La Commission de développement de l’informatique (CDI) est une petite équipe plutôt technique, ses rapporteurs ne sont pas placés très haut dans la hiérarchie, mais nous sommes près du pouvoir, les chefs de cabinet de l’un ou l’autre ministre assistent régulièrement aux séances plénières, présidées par le Directeur du personnel et des services généraux, véritable éminence grise et exécuteur des basses œuvres des administrations économiques et financières, qui agissent imperturbablement sans aucunement se soucier de leur découpage variable en ministères et secrétariats d’État. Nous sommes en contact permanent avec les sous-directeurs chargés de l’informatique, qui savent être aimables quand ils attendent des rapports favorables, les directeurs viennent en séance pour défendre leurs dossiers importants.

Les fournisseurs aiment bien nous faire visiter leurs usines, c’est ainsi que je verrai pour la première fois une usine de semi-conducteurs, celle d’IBM à Corbeil-Essonnes, plus tard exploitée par Infineon, consortium entre IBM et Siemens, puis revendue à CS sous le nom Altis Semiconductor, et malheureusement abandonnée à un groupe germano-belge, ce qui a mis fin à la seule production européenne de composants de qualité militaire et aéro-spatiale, en mesure de résister aux rayonnements cosmiques et nucléaires. Nous visiterons aussi une usine d’imprimantes Bull à Londres ; en effet le gouvernement de Valéry Giscard d’Estaing a organisé la fusion CII-Honeywell-Bull, et la nouvelle entreprise possède cette usine où a été conçue l’imprimante magnétographique Mathilde, une technologie sans impact qui n’a connu qu’un succès d’estime.
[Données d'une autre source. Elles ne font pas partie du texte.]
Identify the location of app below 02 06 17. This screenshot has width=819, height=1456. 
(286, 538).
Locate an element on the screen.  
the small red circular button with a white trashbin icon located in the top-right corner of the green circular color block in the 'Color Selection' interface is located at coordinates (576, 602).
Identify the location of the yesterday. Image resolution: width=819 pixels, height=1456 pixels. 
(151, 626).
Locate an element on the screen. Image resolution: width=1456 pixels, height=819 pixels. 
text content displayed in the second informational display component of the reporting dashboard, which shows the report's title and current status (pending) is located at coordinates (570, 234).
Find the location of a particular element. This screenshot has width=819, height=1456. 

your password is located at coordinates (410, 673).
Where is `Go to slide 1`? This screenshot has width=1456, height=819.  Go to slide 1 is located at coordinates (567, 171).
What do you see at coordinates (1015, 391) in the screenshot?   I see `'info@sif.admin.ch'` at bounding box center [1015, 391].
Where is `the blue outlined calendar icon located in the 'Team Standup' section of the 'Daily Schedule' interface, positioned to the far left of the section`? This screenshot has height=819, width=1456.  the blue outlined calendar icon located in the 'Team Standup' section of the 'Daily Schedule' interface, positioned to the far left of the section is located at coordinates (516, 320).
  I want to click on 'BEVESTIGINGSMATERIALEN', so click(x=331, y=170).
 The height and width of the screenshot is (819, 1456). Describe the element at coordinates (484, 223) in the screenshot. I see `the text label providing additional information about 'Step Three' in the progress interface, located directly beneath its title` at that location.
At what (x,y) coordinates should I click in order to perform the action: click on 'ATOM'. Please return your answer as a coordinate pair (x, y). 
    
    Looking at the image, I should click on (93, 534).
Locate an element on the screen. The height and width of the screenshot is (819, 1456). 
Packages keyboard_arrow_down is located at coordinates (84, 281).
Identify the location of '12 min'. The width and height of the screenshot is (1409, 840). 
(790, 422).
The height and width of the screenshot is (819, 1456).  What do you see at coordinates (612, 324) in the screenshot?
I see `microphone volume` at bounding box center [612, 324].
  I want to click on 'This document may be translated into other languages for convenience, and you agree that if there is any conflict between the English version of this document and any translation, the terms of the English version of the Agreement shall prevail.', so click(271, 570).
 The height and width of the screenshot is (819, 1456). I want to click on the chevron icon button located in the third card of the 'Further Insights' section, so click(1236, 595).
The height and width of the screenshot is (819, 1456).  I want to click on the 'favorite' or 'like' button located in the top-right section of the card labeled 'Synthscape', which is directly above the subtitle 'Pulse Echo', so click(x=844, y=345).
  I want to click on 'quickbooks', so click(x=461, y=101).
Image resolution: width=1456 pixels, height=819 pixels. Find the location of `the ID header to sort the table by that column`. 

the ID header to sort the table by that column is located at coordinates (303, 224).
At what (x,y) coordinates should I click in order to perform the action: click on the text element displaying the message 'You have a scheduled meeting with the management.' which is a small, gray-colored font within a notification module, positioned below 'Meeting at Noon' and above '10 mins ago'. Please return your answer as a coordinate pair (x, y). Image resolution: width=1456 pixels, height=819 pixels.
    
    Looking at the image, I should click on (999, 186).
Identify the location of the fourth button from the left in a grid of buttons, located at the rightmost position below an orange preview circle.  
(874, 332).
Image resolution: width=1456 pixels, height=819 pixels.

Soit dit en passant, cette réorganisation de la filière informatique par le gouvernement Giscard a ravagé le paysage industriel français du secteur, en donnant le coup d’arrêt au réseau Cyclades développé par Louis Pouzin, en sabordant l’entente Unidata où Siemens, Philips et la CII avaient uni leurs efforts pour produire une série d’excellents ordinateurs de moyenne gamme, et en abandonnant le plus gros de la production de semi-conducteurs (ce qui en reste et qui est aujourd’hui STMicro, seule entreprise européenne à ce niveau technique, n’aura dû sa survie qu’au fait qu’elle n’intéressait personne à l’époque).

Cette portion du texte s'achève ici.